A. S. - En gros, je crois comprendre que vous me demandez quels sont les ponts qui peuvent exister entre mon travail (représentation psychologique) et la réalité plus globale du monde social. Je vous répondrai que, en lui-même, mon travail de peintre existe, mais que, bien évidemment, évoluant dans la réalité sociale, je ne puis l'en abstraire, pas plus que je ne puis nier que celui-ci en est indirectement, le produit. C'est, je crois, la seule réponse possible, compte tenu de la place qui nous est impartie. Il est certain qu'il y a infiniment plus à dire.

W. K. - II y a une grande différence entre vos gravures et vos peintures. Est-ce que cette différence est un effet de la technique applicable ou avez-vous en vue quelque chose de différent avec vos graphiques ou avec vos peintures ?

A. S. - Voyez-vous… c'est un peu l'un et l'autre. Il est vrai que la technique de la gravure implique une image graphique spécifique qui peut paraître différente de celle des tableaux.
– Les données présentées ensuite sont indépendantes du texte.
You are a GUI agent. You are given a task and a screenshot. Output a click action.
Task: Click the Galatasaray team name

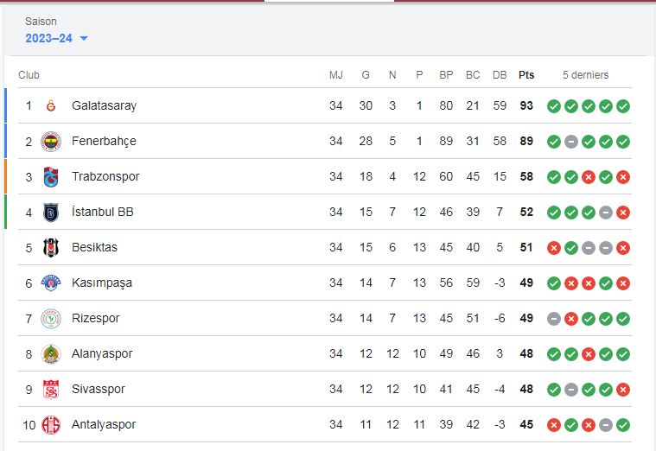[x=104, y=105]
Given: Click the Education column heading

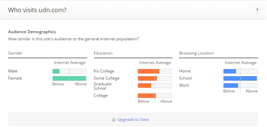Looking at the screenshot, I should pyautogui.click(x=103, y=53).
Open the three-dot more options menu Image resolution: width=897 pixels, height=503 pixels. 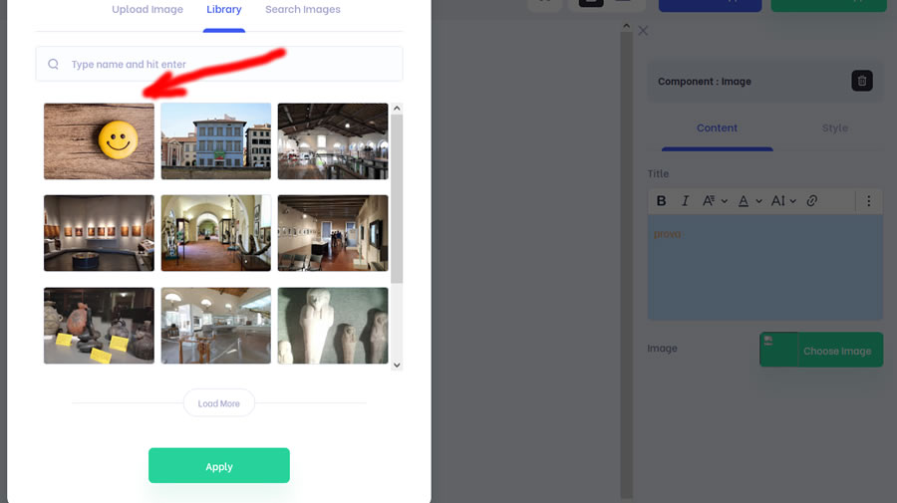pyautogui.click(x=869, y=201)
Mais il est aussi vrai que je réserve à mon travail graphique une sorte de, disons… "messages" quoique je n'aime pas tellement ce mot -simplement parce que les moyens de l’estampe me permettent de le réaliser d'une manière plus convaincante que dans les tableaux (où il y a un risque d’attraction de la "manière", du faire, plus grand) qui n'existe qu'à un degré moindre dans l'estampe, plus claire, plus directement lisible.